Im Blog „Disziplin & Kontrolle“ entpuppt sich der Heist-Film „Drei Uhr nachts“ von Jean-Pierre Melville als waschechter Liebesfilm

Veröffentlicht am
01. Mai 2024
Diskussion

Der vierte Beitrag zum Blog „Disziplin & Kontrolle“ über die Wandlungen des Heist-Movie-Genres greift den französischen Thriller „Bob le Flambeur“ (1956) von Jean-Pierre Melville auf. Darin wird zwar nach Heist-Movie-Sitte akribisch der Überfall auf ein Casino geplant.

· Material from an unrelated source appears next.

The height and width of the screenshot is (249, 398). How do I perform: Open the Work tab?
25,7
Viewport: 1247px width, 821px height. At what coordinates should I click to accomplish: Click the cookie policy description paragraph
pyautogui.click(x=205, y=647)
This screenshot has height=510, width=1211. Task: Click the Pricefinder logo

Doch dem Protagonisten kommen der Zufall und insbesondere die Liebe in die Quere. Die lässt sich sogar als eigentliche Triebfeder der Handlung verstehen.

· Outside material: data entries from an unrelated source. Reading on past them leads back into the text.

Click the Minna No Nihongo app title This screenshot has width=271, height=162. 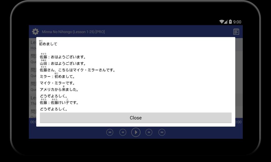tap(73, 32)
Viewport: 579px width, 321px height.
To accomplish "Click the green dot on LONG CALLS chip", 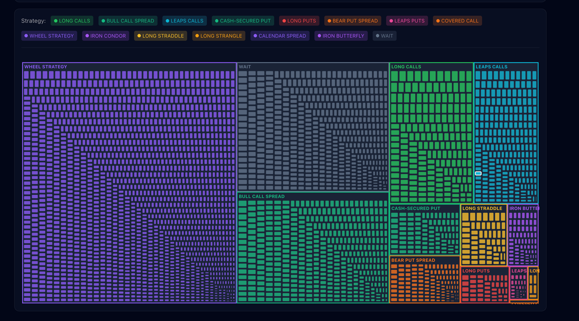I will pos(57,21).
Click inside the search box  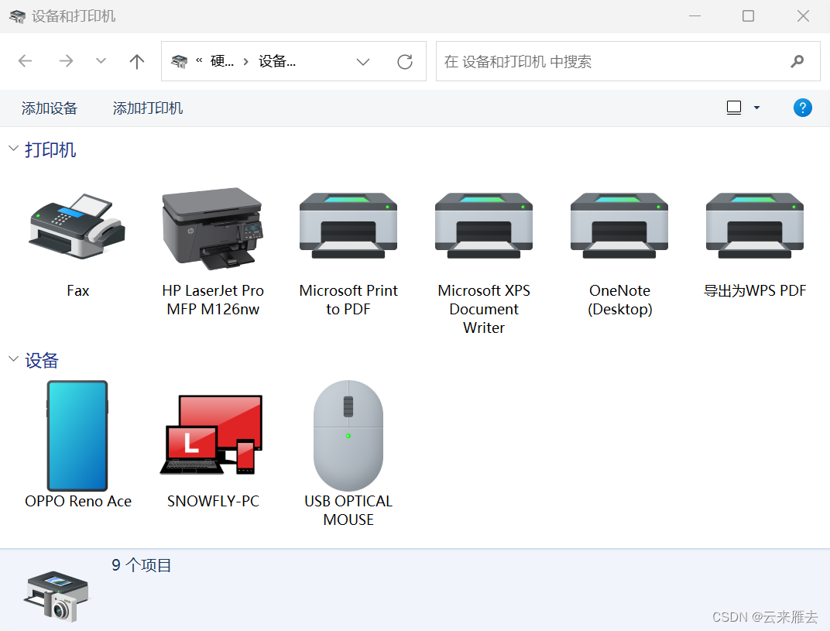[604, 61]
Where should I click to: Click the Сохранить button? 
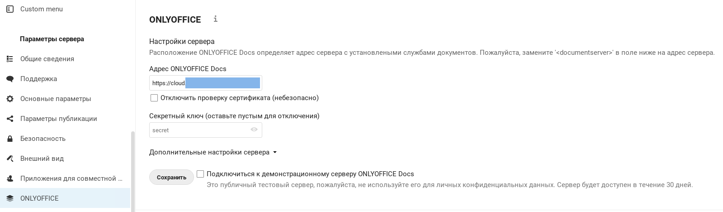point(171,177)
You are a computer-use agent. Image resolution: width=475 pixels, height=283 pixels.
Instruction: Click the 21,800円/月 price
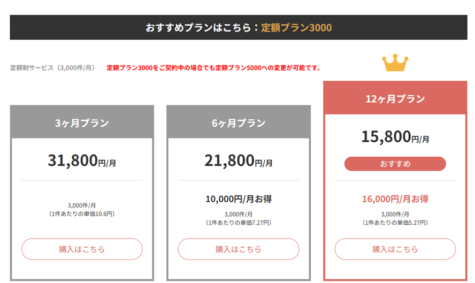[239, 160]
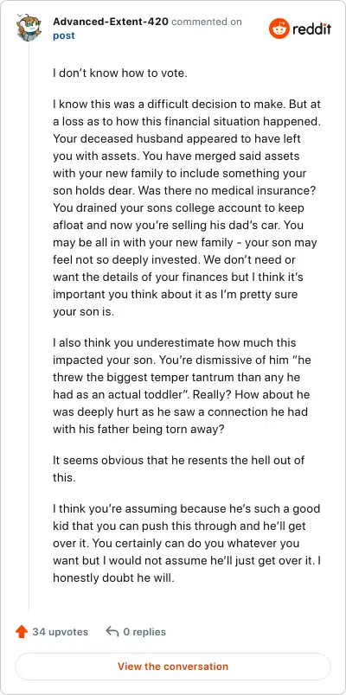Click the "View the conversation" button
The image size is (346, 695).
[173, 666]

Bob (Roger Duchesne), der in die Jahre gekommene Bankräuber aus „Bob le Flambeur / Drei Uhr nachts“ (1956) von Jean-Pierre Melville, ist ein Spieler. Ein Spieler ist insofern ein Masochist, da er sich hingibt – einer Münze, einem Würfel, einem Kartenblatt, einer Pistole. Er lebt skizzenhaft, im Konjunktiv, weil er weiß, dass die tatsächliche Welt durchsetzt ist von einer Vielzahl möglicher Welten im Larvenzustand. Der Spieler ist auch insofern Masochist, als er einen Vertrag schließt mit dem Zufall, dem er seine Handlungsmacht überschreibt. Wenn der Spieler seine Handlungsmacht aber vorsätzlich abtritt, reklamiert er gleichzeitig seine Ohnmacht. So spricht Gilles Deleuze zufolge in der Welt von Sacher-Masoch das Opfer, der gepeitschte Mann, durch den Mund der Täterin, der Frau im Pelz, da die Peitschende in ihrer Tyrannei dem Wunsch des Gepeitschten nachkommt. Auch Bob spricht durch den Mund des Zufalls, dem er sich durch das Glücksspiel hingibt, weil er die Ohnmacht, das Nicht-Identisch-Sein mit sich selbst, die Durchlässigkeit für die Zufälligkeit des Lebens, reklamiert als Lebensform. In dieser Hingabe liegt sein Charme und seine Melancholie.


Niemals gewinnen

Dass Bob Melancholiker ist, sieht man in den Augen des Darstellers Roger Duchesne. Es gibt da diesen Moment, in dem er einer jungen Frau Anne (Isabelle Corey) sein Bett überlasst und stattdessen das kleine Zimmer im oberen Stockwerk nimmt. Als sie seine Wohnung betritt, öffnet er die Tür einer Abstellkammer, in der ein einarmiger Bandit steht. Er wirft eine Münze ein, zieht den Hebel nach unten, und verliert. Anne fragt ihn, ob er gewinnt, woraufhin Bob antwortet: „Niemals.“

Auf die gleiche Weise wird Bob zu Beginn des Films vorgestellt. Er steht im verqualmten Hinterzimmer einer Bar im Pariser Vergnügungsviertel Pigalle. Es ist schon hell, und er wirkt müde. Die Würfel zeigen ihm die kalte Schulter. Bob setzt seinen Filzhut auf und verabschiedet sich. Die Stühle stehen auf den Tischen, Girlanden hängen von der Decke, halbleere Flaschen und Gläser, ein einsamer Musiker mit offener Krawatte spielt am Xylophon. Auf der Straße blickt Bob in einen Schaufensterspiegel und richtet den Kragen unter seinem Trenchcoat. Er sagt: „Ich sehe aus wie ein richtiger Gauner.“

Der Spieler überlässt der jungen Frau seine Wohnung (© IMAGO / Everett Collection)
Der Spieler überlässt der jungen Frau seine Wohnung (© IMAGO / Everett Collection)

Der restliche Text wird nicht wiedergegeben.